Varicella-Zoster (Chicken Pox, Shingles)

Varicella-Zoster (Chicken Pox, Shingles): double stranded DNA virus, common during late winter-early spring; Incubation = 10-21 days; Infectious = 1-2 days before the rash appears, until all lesions are dried/crusted over—takes 5-7 days; Transmission = contact, droplet, & airborne particles. Immunity = natural dz of varicella/chicken pox, can then later cause zoster/shingles, & varicella vax. • Varicella: primary infection in children 5-9 years old; adults can also get it.
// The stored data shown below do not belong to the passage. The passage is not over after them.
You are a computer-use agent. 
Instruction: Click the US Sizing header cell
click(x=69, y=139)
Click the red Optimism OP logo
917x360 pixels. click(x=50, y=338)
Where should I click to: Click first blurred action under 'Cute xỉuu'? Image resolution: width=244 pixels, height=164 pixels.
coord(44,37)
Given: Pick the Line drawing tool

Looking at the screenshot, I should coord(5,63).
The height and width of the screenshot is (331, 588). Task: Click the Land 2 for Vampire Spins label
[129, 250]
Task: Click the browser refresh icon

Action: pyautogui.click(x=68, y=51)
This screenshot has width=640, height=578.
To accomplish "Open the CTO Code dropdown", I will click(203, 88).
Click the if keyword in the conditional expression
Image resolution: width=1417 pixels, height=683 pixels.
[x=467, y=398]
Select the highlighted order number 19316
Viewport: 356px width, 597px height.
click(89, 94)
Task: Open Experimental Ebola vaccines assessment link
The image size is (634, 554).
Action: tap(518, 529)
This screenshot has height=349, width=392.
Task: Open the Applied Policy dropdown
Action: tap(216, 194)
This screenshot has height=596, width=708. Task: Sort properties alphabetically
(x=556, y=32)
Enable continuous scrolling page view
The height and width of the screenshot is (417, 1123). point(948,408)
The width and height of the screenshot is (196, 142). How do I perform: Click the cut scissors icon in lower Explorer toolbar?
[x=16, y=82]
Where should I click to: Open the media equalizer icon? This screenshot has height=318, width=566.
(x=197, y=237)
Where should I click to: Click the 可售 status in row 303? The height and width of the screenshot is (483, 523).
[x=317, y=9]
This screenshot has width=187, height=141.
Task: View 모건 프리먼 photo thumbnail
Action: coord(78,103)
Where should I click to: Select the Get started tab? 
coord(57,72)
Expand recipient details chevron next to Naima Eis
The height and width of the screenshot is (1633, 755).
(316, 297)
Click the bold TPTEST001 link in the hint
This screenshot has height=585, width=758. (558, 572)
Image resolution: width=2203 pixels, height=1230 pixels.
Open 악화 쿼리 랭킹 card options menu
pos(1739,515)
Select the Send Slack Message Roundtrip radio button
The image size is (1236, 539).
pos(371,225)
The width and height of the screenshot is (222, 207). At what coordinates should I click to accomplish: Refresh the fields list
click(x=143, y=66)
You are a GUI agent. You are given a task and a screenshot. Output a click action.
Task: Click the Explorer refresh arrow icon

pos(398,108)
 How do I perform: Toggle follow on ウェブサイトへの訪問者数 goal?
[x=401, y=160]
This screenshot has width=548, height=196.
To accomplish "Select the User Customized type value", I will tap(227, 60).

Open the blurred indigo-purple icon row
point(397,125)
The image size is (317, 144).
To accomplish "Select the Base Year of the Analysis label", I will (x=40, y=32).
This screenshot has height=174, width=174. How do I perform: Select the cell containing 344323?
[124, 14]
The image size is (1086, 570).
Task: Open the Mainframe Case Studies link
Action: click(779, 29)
First 24-48hrs [before the lesions appear], may have a slightly elevated temp., malaise, headache, anorexia. o Rash: varies between children; macular rash "crops" 1st seen on trunk & scalp (move sparsely to extremities), followed by papular rash, then lesions that quickly become teardrop vesicles w/ erythematous base; vesicles become pustular, afterwards they dry & develop crust. Over 3-4 days the lesions appear in crops (x3), seen in different stages on the body; approx. 300 lesions. Children in house w/ secondary case are worse than the child w/ primary. Lesions can be on mucous membranes of mouth, genitals, & rectum. 2nd attacks rare, more often in immunocompromised; breakthrough attack in vax child rare, but dz is mild w/ few lesions. • Zoster: reactivation of the latent virus more often in the elderly population but can occur in children & adults; in primary dz, enters the sensory nerve ending & the dorsal root ganglion & goes latent. o Rash: tenderness along involved nerve & surrounding skin for 2wks before rash appears. Pain can be mild to severe knife-like prickling. Unilateral crops of lesions appear along a single dermatome of 1+ sensory nerves. Lesions go through same stages as varicella; may be enlargement & tenderness of regional lymph nodes. • Risks: Hx of Chicken pox, >50yrs old, weak immune system, stress/trauma, & Tx for cancer. • Complications: Concern with virus is secondary infection; esp. w/ chickenpox in children—itching results in Staph infection. • Tx: symptomatic & supportive for healthy children; oatmeal bath &antihistamines, control itching & prevent bacterial secondary infections; acetaminophen to control fever. Private room w/ airborne & contact isolation, strict isolation for 8-21 days in hospital; very contagious. Acyclovir, not recommended for healthy kids but for severe cases, chronic illnesses, LT aspirin Tx, kids on ST corticosteroid Tx; for immunocompromised, give IV; good Px when started early bc antivirals have limited window of opportunity.

Neurologic Exam

• Neurologic Exam: o LOC: Glasgow Coma Scale (for infant vs child); assess eyes 1-4, motor 1-6, verbal 1-5; 15 is no change - 3 is deep coma. § Modified GCS: objective measure of a child's LOC & severity of the injury; detect brain injury early & prevent permanent damage. Total of 15pts; 3= deep coma & poor Px, 15= no change in LOC. Score of <8 requires aggressive management & monitoring of ICP. · Eye Opening (4): same for infant & child; 4=spontaneously, 3= to speech, 2= to pain, 1= no response. · Motor (6): 6= spontaneous/obeys commands, 5= withdraws to touch/localizes, 4= withdraw to pain/withdraws, 3= flexion (decorticate)/flexion, 2= extension (decerebrate)/extension, 1= no response. · Verbal (5): 5= coos & babbles/oriented, 4= irritable cry/confused, 3= cries to pain/inappropriate words, 2= moans to pain/incomprehensible words, 1= no response. o Behavior: alterations in normal pattern of behavior o Pupil evaluation: assess for PERRLA; sluggish or absent restriction - compression of 3rd CN; fixed & dilated - herniation in the center of the brain, ominous s/s. o Motor function: assess for flexion & extension posturing; head injuries can cause different types of posturing. o VS: temp. elevation may occur w/ increased ICP. Cushing's response- increased systolic BP w/ widening pulse pressure, bradycardia, & change in RR & pattern—usually apparent just before or at time of brainstem herniation—s/s of alteration in brainstem perfusion w/ body trying to improve cerebral BF by increasing BP; in kids this is a late s/s of increased ICP.